**YOUR INSTRUCTIONS:** No pictures, please. Copy exactly the lines from the one with "Click the arrow icon on row 21GIYE1FKN" through the final line below.

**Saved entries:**

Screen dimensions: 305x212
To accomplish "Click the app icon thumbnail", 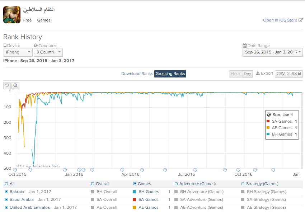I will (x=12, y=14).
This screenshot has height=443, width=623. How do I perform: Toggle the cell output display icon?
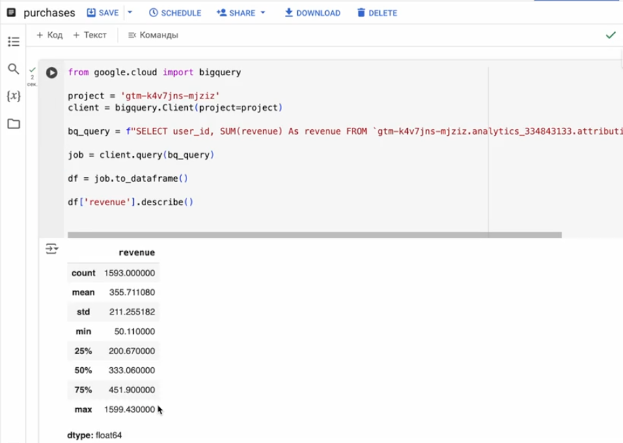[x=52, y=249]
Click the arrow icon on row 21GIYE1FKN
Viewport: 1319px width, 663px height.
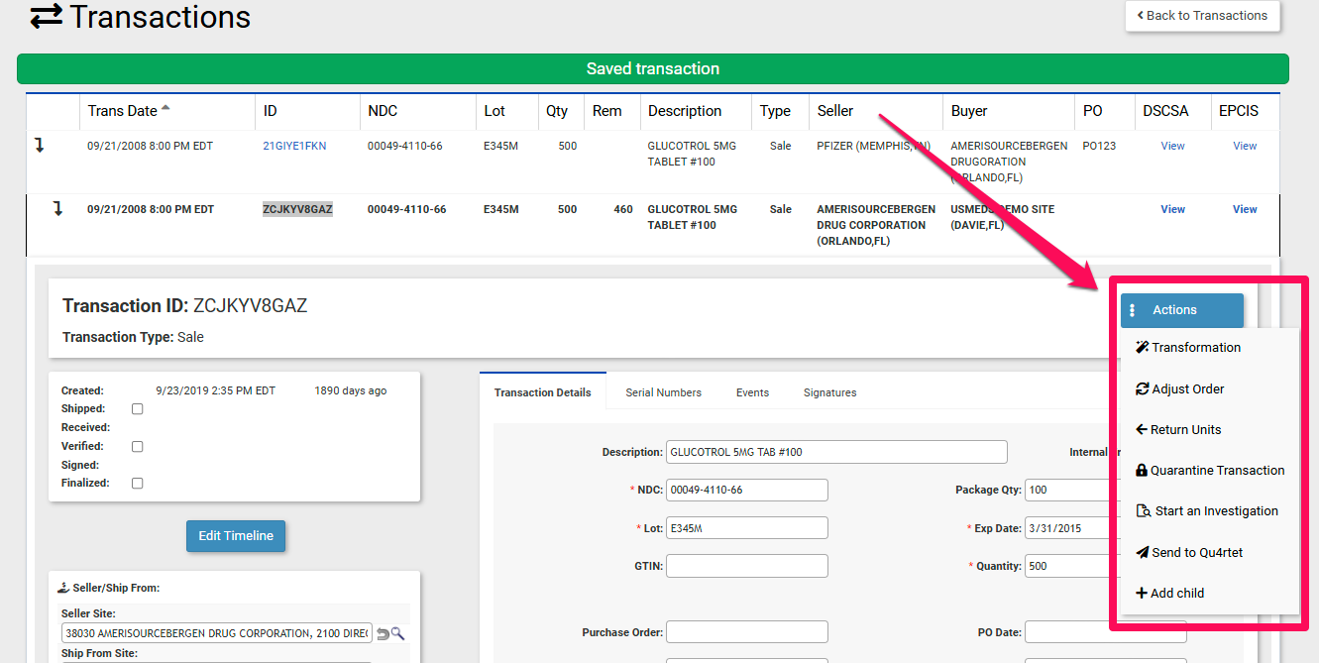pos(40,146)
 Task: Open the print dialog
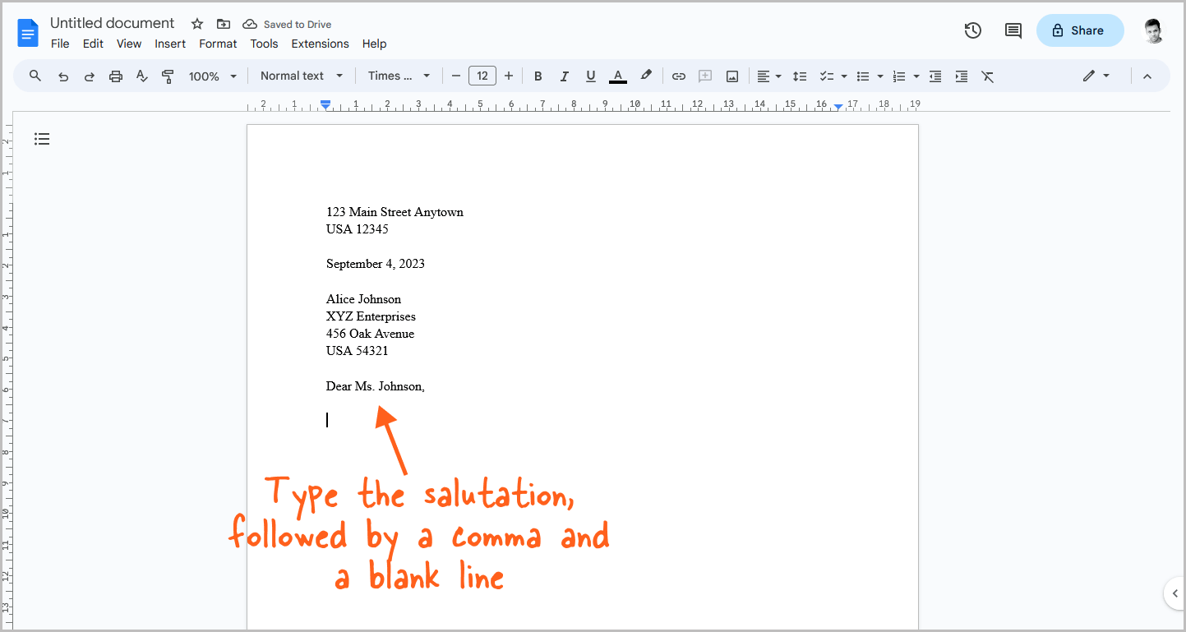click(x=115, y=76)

**EXERCISE RESULT:**
Click the arrow icon on row 21GIYE1FKN
Viewport: 1319px width, 663px height.
pos(40,146)
 Task: Open the print dialog
click(x=115, y=76)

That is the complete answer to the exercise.